This is a theoretical problem at the heart of liberal democracy. The rule of law is ordinarily understood to be a basic condition for the legitimacy of (small-l) liberal states. Its demands are expressed in provisions of the U.S. constitution like the due process and equal protection clauses. And its ideals are deeply embedded in the Anglo-American legal tradition, in Magna Carta as well as the principles of the common law. If, as some scholars have argued, there’s something hostile to genuine equality in the rule of law, then that hostility is at the heart of our constitutional order.
I hope, here, to relieve some worries about this putative hostility.
The paper carries out three tasks. 1) It clarifies what it takes for the state to satisfy the rule of law demand that the laws must be general. 2) It shows that the evaluation of whether a society comports with the rule of law does not depend solely on facts about the legal system, but also on a host of other non-legal social facts, particularly, the extent to which some members of society are the victims of (non-legal) injustice. And, 3) it shows that the rule of law generates a critique of economic injustice.
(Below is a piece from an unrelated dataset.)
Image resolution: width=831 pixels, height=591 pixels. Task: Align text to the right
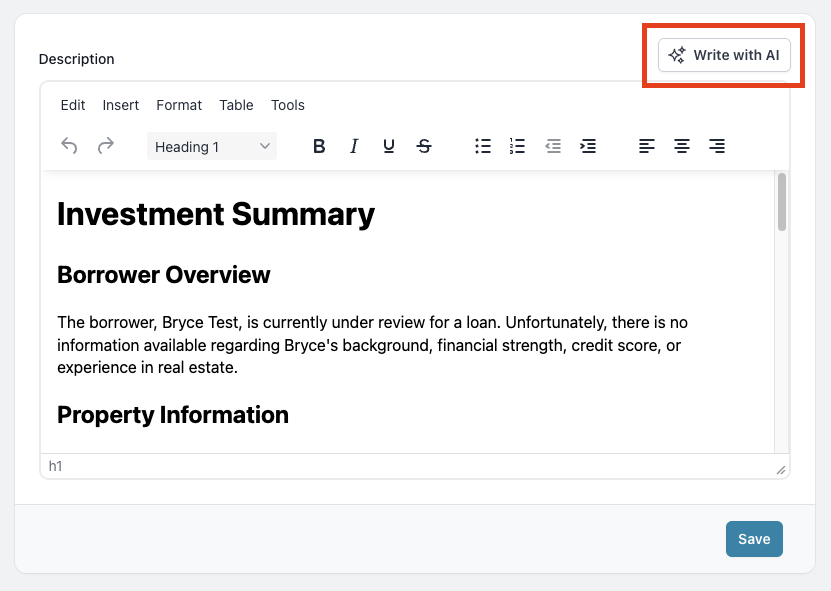pyautogui.click(x=716, y=146)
It follows that the traditional association of the rule of law with the political right, and its critique from the left, are misguided.
Ultimately, the paper reinterprets the notion of general law as an expressive ideal, meant to protect the equal status of the members of a political community. It gives an account of the vexed question of how the expressive meaning of a law may be found. And it aims to show that rule of law, interpreted in this expressive fashion, genuinely protects "substantive" equality.